Joya’s husband arrived from India the day after they returned home from the hospital, but Debbie continues to offer Joya support, supporting her on breastfeeding issues and guiding her on practical baby care. This is another key difference, according to Debbie, between peer and professional support: time. “A healthcare professional has to see so many people in a day. We can put down what we’re doing to listen and give informal support on the everyday problems and questions.”

Celia is keen to point out, though, that Parents 1st volunteers are trained not to overstep the boundaries of their role. “Even though we give a lot of training, we don’t give health advice to mums. Our volunteers know the signs of a sick baby, but if they think something is wrong, we’ll always suggest they consult a doctor.”

A big part of the post-natal support, says Celia, is building confidence, so that new mothers do learn to trust their own instincts. “By giving them some reassurance, and some information about what to look out for, they start to recognise their baby’s behaviour patterns.”

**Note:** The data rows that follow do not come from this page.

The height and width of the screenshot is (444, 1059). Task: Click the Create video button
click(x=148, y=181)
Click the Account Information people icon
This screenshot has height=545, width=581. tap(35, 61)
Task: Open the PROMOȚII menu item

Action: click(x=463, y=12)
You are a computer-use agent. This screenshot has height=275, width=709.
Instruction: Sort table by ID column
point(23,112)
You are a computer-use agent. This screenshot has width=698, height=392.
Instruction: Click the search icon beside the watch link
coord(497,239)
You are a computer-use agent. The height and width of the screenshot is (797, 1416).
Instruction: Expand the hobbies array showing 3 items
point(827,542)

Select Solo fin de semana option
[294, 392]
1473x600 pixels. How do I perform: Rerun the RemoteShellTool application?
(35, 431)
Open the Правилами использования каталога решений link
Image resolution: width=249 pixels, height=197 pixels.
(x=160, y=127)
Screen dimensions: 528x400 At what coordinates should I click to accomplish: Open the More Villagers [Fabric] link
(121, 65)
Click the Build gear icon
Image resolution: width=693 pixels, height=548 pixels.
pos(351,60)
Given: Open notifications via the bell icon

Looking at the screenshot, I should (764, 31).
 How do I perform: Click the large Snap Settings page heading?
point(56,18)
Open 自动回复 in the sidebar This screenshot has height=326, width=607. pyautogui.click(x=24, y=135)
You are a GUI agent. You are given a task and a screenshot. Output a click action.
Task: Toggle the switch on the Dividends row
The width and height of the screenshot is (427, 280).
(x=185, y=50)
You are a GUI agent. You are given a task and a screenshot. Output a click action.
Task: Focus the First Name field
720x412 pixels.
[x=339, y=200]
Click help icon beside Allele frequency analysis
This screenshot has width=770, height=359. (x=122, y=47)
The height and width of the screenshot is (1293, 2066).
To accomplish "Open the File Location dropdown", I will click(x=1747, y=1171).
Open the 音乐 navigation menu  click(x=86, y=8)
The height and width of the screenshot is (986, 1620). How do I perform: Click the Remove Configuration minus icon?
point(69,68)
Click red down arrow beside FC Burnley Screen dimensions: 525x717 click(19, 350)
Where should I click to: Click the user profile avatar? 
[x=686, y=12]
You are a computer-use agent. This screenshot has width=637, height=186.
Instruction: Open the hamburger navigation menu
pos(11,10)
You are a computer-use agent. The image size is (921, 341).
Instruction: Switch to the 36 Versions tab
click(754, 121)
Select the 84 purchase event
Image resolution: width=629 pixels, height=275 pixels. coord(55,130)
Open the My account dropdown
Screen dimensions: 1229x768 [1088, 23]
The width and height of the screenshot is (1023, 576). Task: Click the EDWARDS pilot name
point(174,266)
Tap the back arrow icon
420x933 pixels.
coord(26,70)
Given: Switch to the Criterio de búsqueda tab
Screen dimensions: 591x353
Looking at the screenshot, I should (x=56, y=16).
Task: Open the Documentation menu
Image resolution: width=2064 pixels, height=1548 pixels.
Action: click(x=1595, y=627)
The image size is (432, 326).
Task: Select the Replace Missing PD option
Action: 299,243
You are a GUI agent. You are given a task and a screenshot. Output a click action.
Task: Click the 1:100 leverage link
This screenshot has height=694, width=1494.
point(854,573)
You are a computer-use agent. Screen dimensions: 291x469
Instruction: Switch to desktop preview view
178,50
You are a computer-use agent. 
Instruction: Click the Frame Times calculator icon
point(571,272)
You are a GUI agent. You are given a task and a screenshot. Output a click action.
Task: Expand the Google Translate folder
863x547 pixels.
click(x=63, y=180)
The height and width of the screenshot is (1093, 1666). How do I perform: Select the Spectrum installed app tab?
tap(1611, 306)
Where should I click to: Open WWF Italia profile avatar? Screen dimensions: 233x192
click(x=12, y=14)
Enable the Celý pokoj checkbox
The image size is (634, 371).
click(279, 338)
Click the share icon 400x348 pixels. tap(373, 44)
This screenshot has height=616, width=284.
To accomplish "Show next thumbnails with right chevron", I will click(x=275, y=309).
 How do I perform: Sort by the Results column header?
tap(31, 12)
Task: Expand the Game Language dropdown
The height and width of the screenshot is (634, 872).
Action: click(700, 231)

New mothers benefit too from interaction with other new mums, who offer humour and empathy in those difficult first weeks, something Celia is keen to maintain even during lockdown. “We run virtual pre-birth and post-natal groups on Zoom that bring new and experienced mums face-to-face. It’s not as good as in person, but at least they’ve got a sense of normality. We also run virtual groups specially for expectant Dads where they can connect and feel more involved.”

As to the benefits for those giving their time and energy to be a peer supporter, she has this to say: “Peer support of this kind is unique but intense. It isn’t for everyone. We look for certain qualities, like warmth and the ability to really listen. We offer a taster class so people can explore if it’s really for them. At the end maybe 3 in 8 will decide to go on. But those who do may find they really love it.”

Debbie agrees. “It’s just so rewarding, to pass on your experience and know you’ve helped someone else to feel more confident about motherhood.”